I am certain that [educating these students] will be the biggest contribution I make to cancer research.

Martha Grossel

Work in the lab, of course, directly leads to gains in cancer research. But in an indirect way, Grossel’s time in the classroom helps both her and her future scientists become better researchers. It’s a symbiotic relationship that is central to Connecticut College—rather than just focusing on strictly grants and research.

“The research informs the teaching. I would be in the Dark Ages if I hadn’t kept up on my field,” Grossel says. “And the way teaching helps me is it keeps me sane. It’s rewarding, it’s gratifying, it reminds me of the scientific basics. I get to see cancer research from the fresh perspectives of the students.”

The combination, as well as Conn’s position as a liberal arts school that excels in the sciences, means future generations of cancer researchers. In fact, to date, 21 of her students have participated in her cancer research. Of those, 33 percent have completed or are enrolled in doctorate programs; another 33 percent have earned medical, veterinary, dental or nurse practitioner degrees; and 25 percent are pursuing careers in science or teaching.

“Studies have shown that science students at liberal arts colleges do so well because they have this really close relationship with mentors,” Grossel says.

“Students see firsthand, from us, what we’re doing. There really is an advantage to learning directly from scientists, rather than graduate students or teaching assistants, but also side-by-side with the skills of writing and reading and problem solving that they get in the classroom.

“I challenge them and push them. I bet sometimes they don’t like me so much because of that, but I push them to think and to analyze,” Grossel says.

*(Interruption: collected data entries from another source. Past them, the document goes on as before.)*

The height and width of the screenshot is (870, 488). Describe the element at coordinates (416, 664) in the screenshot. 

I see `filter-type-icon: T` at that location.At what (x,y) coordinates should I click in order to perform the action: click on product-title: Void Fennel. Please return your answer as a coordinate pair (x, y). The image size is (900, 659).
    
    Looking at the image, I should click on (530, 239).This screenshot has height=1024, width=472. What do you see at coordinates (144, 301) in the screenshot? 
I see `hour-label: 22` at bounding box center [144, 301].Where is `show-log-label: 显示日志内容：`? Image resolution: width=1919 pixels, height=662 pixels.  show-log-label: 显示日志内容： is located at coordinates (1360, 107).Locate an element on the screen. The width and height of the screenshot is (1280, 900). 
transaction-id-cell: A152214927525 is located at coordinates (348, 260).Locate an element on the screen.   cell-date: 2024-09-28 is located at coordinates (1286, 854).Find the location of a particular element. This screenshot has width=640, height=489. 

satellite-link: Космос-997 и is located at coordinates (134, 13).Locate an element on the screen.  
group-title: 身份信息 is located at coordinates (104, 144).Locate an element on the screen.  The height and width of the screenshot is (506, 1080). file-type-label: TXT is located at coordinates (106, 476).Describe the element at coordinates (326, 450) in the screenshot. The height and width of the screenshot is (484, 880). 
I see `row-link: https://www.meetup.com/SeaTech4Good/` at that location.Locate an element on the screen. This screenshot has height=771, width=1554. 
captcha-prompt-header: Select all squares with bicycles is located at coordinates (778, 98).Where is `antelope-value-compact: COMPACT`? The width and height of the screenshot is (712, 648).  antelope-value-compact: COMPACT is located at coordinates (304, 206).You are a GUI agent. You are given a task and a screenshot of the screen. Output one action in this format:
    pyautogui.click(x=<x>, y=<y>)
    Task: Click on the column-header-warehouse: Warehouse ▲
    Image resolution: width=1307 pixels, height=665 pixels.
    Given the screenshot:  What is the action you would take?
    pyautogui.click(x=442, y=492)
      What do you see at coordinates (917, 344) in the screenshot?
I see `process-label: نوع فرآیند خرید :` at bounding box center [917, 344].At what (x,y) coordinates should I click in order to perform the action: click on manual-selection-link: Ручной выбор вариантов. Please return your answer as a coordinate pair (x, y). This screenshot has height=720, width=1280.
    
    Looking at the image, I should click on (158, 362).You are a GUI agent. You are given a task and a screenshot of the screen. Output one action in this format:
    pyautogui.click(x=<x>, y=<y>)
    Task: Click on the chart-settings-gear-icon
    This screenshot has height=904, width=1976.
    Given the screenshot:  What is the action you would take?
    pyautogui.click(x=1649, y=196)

“At Connecticut College, it’s not just take this and memorize it and give it back to me on the exam. And, boy, that’s difficult for students who haven’t ever had that before.”

Grossel has found this approach bears fruit later; the students, after all, will be the ones trying to stop cancer
from killing.

“It is so gratifying to see them go on in science after introducing them to the excitement of discovery here in my lab,” Grossel says.

“I am certain that [educating these students] will be the biggest contribution I make to cancer research.”